Facebook gets a bad rap from small business owners.
The metrics change so often that, even writing this, I know the tutorial aspects of this post may not be relevant next year. Long term users of Facebook's business pages are quick to grumble about the old days when every fan saw every post you made without pay-for-exposure...or even the early advert days when $5 would buy you more reach than you could ever need.
Although Facebook has changed drastically in the last decade, the current version isn’t impossible to conquer. The platform has a bright side: with over 1 billion active users every month, Facebook is still the best platform to reach most markets.
Facebook as a Foundation to Your SMM
Each social media platform has its unique strengths when to comes to connecting you with your market. Facebook is a great jack-of-all trades for connecting to all markets, however, it is a powerhouse for entrepreneurs and business owners looking to:
reach a geographically localized market
reach an economically affluent market between the ages of 25-55
Reach a primarily female market
I recommend businesses choose 2-3 social media platforms that best reach their market, concentrate their focus on those platforms, and ignore the rest. Even with the popularity of other platforms rising, Facebook’s influence is still too big to ignore. I have never created or consulted on a social media strategy that did not use Facebook as a cornerstone platform.
Remember that, as a entrepreneur, you’re using this platform as part of a social media marketing strategy- not a sales strategy. Solid marketing and sales are crib mates but they are not the same.
Marketing is about communicating your business and brand to your audience, building relationships, and creating revenue through these relationships. The stronger your brand is, the more focus you have on your best market, and the more success you'll have on any social media platform.
A word of caution: Knowing how to use analytics and Facebook Adverts won’t help you at all if you aren’t producing consistent, good content that reaches out and connects to your market. These tools deliver the message, but whether they work or not largely depend on the quality and focus of your content.

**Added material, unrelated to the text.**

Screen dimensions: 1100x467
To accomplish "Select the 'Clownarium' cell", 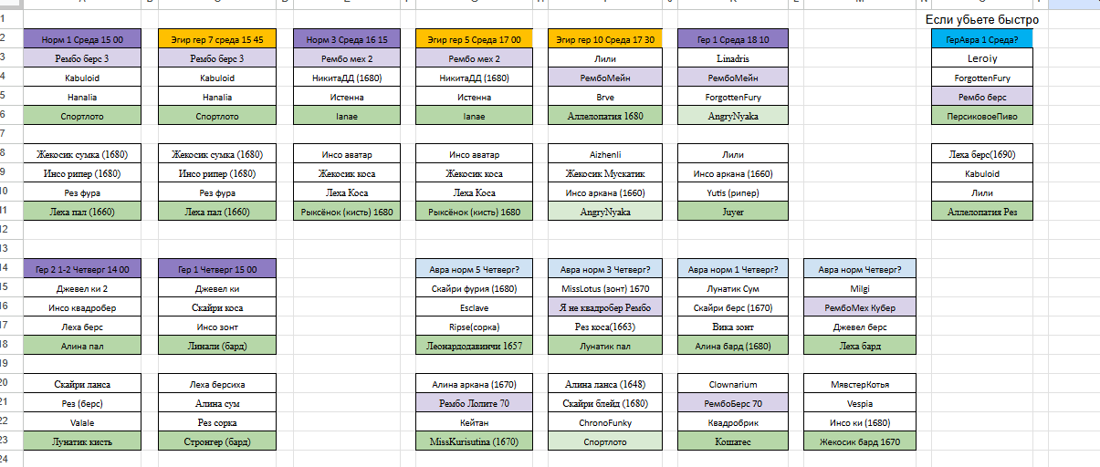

Facebook Insights: The Data Doesn't Lie
Facebook has a decent data section for business pages under the “Insights” tab. If you’re not a “numbers” person- don’t let that deter you. The tab is packed with information. But, if you're looking to create a SMM (social media marketing) strategy for your business, there are only three things you need to look at right now.
The first is under the “Posts” section on the left hand tab under insights.
1. Know WHEN to talk to people
You might not know what your fans like, but you can know when they are available.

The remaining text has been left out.